▶ [SOURCE RECORDS]
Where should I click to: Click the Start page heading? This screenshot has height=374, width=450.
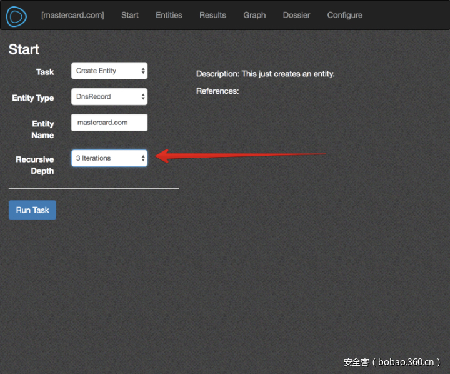coord(24,49)

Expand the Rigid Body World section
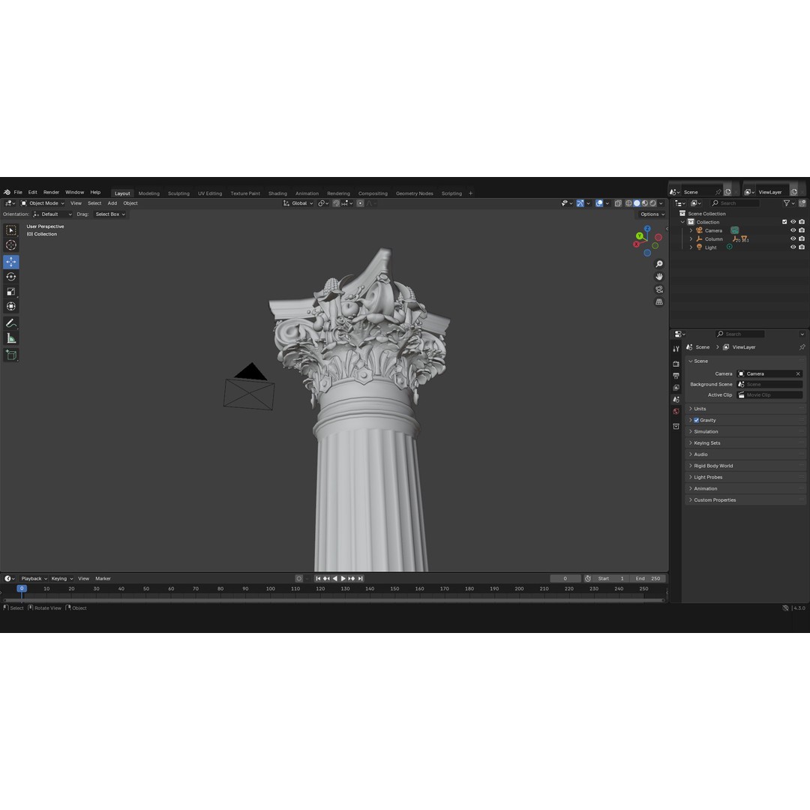(x=713, y=465)
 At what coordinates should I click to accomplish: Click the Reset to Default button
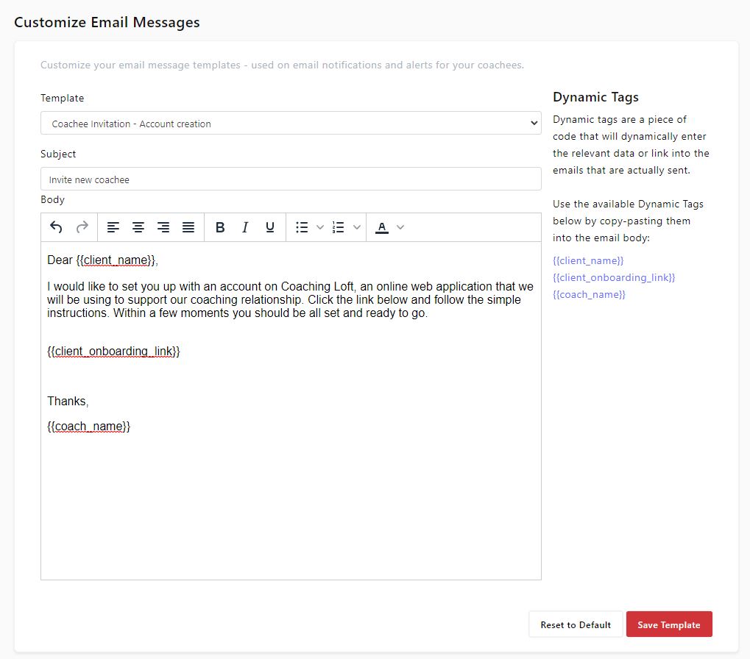pyautogui.click(x=575, y=624)
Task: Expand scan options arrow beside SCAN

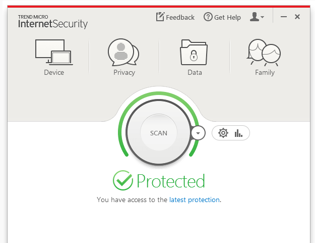Action: [198, 133]
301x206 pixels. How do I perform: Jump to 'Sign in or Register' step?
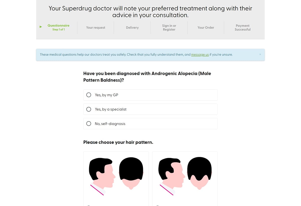[169, 28]
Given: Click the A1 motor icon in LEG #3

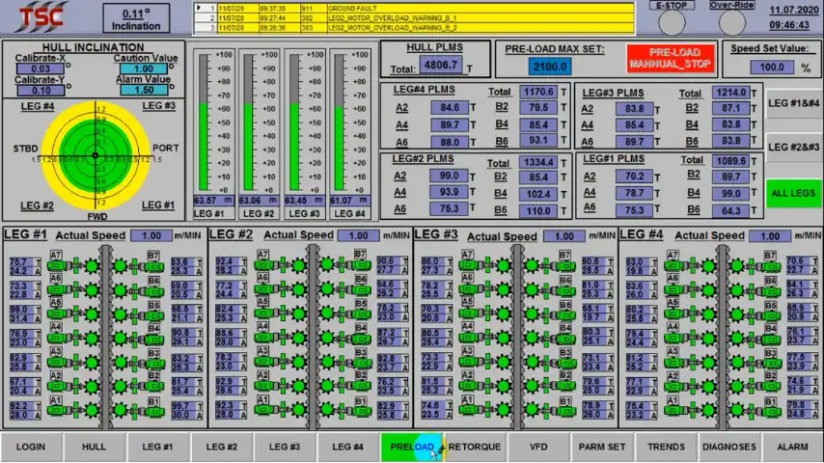Looking at the screenshot, I should click(467, 410).
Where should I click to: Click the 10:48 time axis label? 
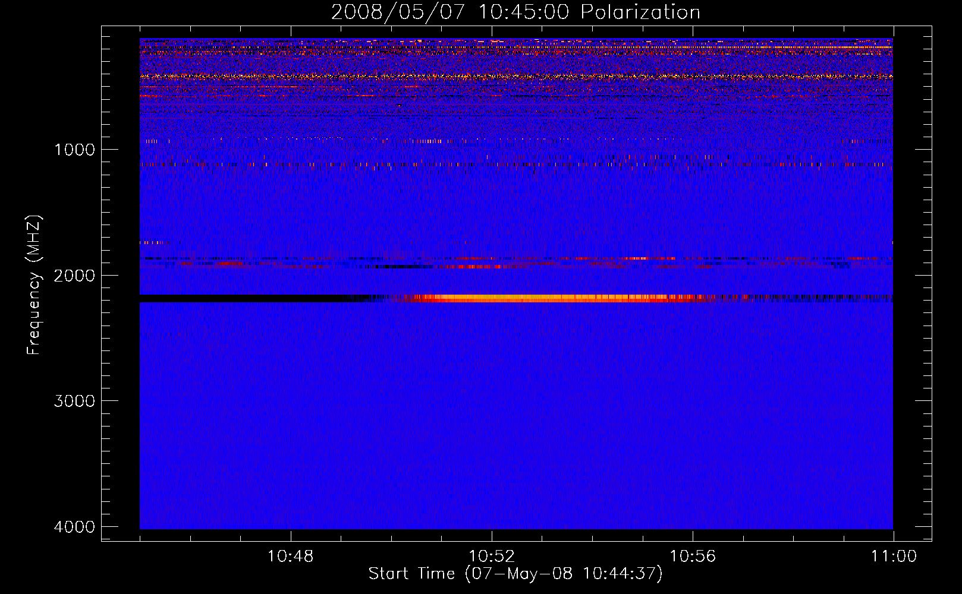(290, 557)
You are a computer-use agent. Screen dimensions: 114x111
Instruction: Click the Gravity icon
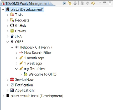click(12, 31)
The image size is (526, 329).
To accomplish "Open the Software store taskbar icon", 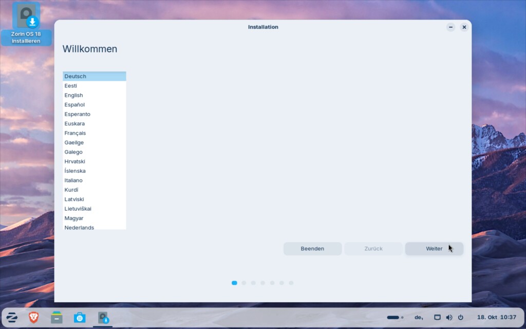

▶ [TASK OBJECTIVE]
The expected result is every record above, word for word, with no pictures in it.

▶ [RESULT OF THE EXERCISE]
Where should I click to: Click the Start page heading? This screenshot has height=374, width=450.
coord(24,49)

Expand the Rigid Body World section
(x=713, y=465)
 At what coordinates should I click to accomplish: Click the Reset to Default button
pyautogui.click(x=575, y=624)
Task: Expand scan options arrow beside SCAN

Action: [198, 133]
301x206 pixels. How do I perform: Jump to 'Sign in or Register' step?
[169, 28]
Given: Click the A1 motor icon in LEG #3

Looking at the screenshot, I should click(467, 410).
Where should I click to: Click the 10:48 time axis label? 
(290, 557)
You are a computer-use agent. Screen dimensions: 114x111
Instruction: Click the Gravity icon
click(12, 31)
The image size is (526, 329).
To accomplish "Open the Software store taskbar icon", 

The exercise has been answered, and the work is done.